- **Selected extract**
================================

Dispensing your opinions online tends to degenerate most people as they develop an e-personality that corrodes their real life.
I started blogging in 1997 and I’ve experienced my share of the perils of the e-personality (carelessness, impulsiveness, thoughtlessness, self-aggrandizement, audience capture, over-sharing). Aside from these dangers, there’s also the cost of what you did online eliminating other possibilities for your life.
Here are some possible ways that livestreaming (and I have deleted less than 1% of everything I’ve produced live) makes me a better man:
* I learn that almost everyone I talk about hears about what I have said, and so I have to stand behind my words, or apologize for them.
* I get a regular test for prioritizing my real self or my e-self? The more priority I put on my e-self, the more off track I get in life.
* I learn to make peace with making mistakes and trade-offs. When I start a show, there are many things I want to explore, but as soon as I press the button to go live, the technical and social demands of the show eat away at my energy, enthusiasm and cognitive powers, and so my conversational palette narrows. I lean on my notes as the ideas fly from my head (and I consistently fail to do adequate preparation). There are so many things to look after with a live show, with sound quality being number one, and paying attention to one aspect of your show takes you away from other things. For example, I try to write down time stamps on every show, but when I’m doing that, I’m not saying anything or listening to anything or paying attention to anything else.
* I recognize that most people are better off without my show, and that people who were key parts of my show have moved on for good reasons.
* I learn to stand on my own two feet and to not need audience approval. I’ve often said things on a show that everybody in the audience strongly disagrees with (for example, I believe the establishment views on combatting Covid have been more right than wrong, and I don’t believe that our elites are evil and bent on our destruction). I risked and lost relationships for the sake of saying what I believe to be true. That is a good test in life. You can cuck to your relationships, or you can heedlessly burn your relationships, or you can try steer a middle path, valuing both things and making considered choices.
* I learn to listen to many points of view and to talk to people from all over the world.

================================

- **Supplied entries**
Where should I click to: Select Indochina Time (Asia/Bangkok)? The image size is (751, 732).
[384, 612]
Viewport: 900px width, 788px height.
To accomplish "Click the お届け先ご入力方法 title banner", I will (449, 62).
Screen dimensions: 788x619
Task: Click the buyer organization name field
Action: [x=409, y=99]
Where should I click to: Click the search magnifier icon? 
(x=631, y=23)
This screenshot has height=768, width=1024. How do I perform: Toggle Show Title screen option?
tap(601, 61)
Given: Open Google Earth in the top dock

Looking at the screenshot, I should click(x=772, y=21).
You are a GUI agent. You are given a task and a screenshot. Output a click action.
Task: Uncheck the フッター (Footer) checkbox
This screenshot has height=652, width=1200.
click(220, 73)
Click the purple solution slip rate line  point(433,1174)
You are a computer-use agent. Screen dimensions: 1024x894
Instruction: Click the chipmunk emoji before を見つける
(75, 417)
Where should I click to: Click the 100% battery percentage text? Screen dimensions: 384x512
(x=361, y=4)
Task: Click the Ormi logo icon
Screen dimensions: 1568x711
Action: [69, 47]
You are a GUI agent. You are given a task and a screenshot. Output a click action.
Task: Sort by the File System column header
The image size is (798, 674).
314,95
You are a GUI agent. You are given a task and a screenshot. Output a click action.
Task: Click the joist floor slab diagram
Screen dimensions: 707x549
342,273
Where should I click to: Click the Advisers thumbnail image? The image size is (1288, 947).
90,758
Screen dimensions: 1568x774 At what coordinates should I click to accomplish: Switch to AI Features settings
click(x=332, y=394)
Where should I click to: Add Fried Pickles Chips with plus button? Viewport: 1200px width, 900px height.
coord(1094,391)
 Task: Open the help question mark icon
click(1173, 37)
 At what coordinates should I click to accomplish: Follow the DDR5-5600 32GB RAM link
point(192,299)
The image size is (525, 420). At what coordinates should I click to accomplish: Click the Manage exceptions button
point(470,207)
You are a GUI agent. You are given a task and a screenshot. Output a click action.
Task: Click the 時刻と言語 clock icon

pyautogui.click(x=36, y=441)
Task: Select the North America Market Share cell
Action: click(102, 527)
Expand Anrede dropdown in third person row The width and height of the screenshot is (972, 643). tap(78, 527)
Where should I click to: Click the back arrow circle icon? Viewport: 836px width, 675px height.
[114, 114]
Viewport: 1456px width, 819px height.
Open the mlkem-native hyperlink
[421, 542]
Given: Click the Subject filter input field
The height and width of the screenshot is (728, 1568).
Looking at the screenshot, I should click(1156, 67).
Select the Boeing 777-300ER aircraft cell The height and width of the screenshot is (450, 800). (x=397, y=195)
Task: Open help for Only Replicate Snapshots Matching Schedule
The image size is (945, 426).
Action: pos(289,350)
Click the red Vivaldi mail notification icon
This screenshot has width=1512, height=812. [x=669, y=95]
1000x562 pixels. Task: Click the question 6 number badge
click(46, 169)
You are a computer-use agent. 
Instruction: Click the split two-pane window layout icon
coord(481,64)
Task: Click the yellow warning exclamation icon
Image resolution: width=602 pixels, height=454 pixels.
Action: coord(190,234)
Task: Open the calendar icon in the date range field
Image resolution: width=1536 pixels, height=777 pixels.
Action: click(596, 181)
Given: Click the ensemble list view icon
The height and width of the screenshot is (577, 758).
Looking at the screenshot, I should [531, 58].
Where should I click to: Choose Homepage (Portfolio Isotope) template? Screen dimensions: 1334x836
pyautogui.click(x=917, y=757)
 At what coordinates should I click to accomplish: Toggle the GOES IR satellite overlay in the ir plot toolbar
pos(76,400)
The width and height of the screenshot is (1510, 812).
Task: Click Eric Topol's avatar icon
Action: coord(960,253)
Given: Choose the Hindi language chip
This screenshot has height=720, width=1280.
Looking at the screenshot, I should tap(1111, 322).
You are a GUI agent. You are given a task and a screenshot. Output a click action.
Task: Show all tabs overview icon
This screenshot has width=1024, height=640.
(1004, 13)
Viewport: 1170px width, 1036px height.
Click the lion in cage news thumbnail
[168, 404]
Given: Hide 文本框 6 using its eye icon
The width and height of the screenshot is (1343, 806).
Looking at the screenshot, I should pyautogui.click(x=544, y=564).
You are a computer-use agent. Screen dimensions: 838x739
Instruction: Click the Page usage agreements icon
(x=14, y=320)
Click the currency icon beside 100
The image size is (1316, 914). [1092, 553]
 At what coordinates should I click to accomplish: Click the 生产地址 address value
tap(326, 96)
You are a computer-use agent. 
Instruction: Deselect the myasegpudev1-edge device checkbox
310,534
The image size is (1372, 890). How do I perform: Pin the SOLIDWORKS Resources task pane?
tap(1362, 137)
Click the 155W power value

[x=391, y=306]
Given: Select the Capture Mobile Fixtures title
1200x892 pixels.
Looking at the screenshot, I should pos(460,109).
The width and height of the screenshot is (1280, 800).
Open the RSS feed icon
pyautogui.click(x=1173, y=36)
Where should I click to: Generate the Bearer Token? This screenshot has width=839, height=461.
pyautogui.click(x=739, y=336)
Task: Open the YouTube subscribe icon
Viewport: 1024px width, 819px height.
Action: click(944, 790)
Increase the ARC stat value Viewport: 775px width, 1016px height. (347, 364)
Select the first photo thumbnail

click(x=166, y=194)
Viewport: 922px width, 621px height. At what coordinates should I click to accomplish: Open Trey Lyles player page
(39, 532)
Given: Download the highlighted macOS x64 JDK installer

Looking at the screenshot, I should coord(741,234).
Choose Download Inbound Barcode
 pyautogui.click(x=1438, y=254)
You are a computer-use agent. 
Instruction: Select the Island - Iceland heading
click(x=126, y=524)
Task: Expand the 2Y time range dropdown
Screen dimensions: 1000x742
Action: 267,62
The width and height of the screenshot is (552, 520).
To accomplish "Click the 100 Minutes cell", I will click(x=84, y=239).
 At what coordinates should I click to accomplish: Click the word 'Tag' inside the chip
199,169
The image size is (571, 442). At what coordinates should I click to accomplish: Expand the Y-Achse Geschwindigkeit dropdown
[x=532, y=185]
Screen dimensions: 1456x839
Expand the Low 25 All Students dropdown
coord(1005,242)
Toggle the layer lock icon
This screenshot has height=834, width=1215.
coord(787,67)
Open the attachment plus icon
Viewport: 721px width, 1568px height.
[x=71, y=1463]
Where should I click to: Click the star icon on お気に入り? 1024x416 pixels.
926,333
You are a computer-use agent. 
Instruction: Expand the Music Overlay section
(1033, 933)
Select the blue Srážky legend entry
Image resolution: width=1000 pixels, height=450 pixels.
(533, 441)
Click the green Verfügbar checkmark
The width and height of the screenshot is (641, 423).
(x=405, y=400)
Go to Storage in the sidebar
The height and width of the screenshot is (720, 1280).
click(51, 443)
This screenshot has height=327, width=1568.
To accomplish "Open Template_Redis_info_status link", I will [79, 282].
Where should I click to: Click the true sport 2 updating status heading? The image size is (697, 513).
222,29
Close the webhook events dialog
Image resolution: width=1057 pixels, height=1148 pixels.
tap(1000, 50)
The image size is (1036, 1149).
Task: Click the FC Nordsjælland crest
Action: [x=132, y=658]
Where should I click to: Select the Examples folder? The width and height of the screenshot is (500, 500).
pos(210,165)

================================

Reproduce word for word the stretch of the passage on livestreaming that opens with the words "Dispensing your opinions" and closes with "for your life.".

Dispensing your opinions online tends to degenerate most people as they develop an e-personality that corrodes their real life.
I started blogging in 1997 and I’ve experienced my share of the perils of the e-personality (carelessness, impulsiveness, thoughtlessness, self-aggrandizement, audience capture, over-sharing). Aside from these dangers, there’s also the cost of what you did online eliminating other possibilities for your life.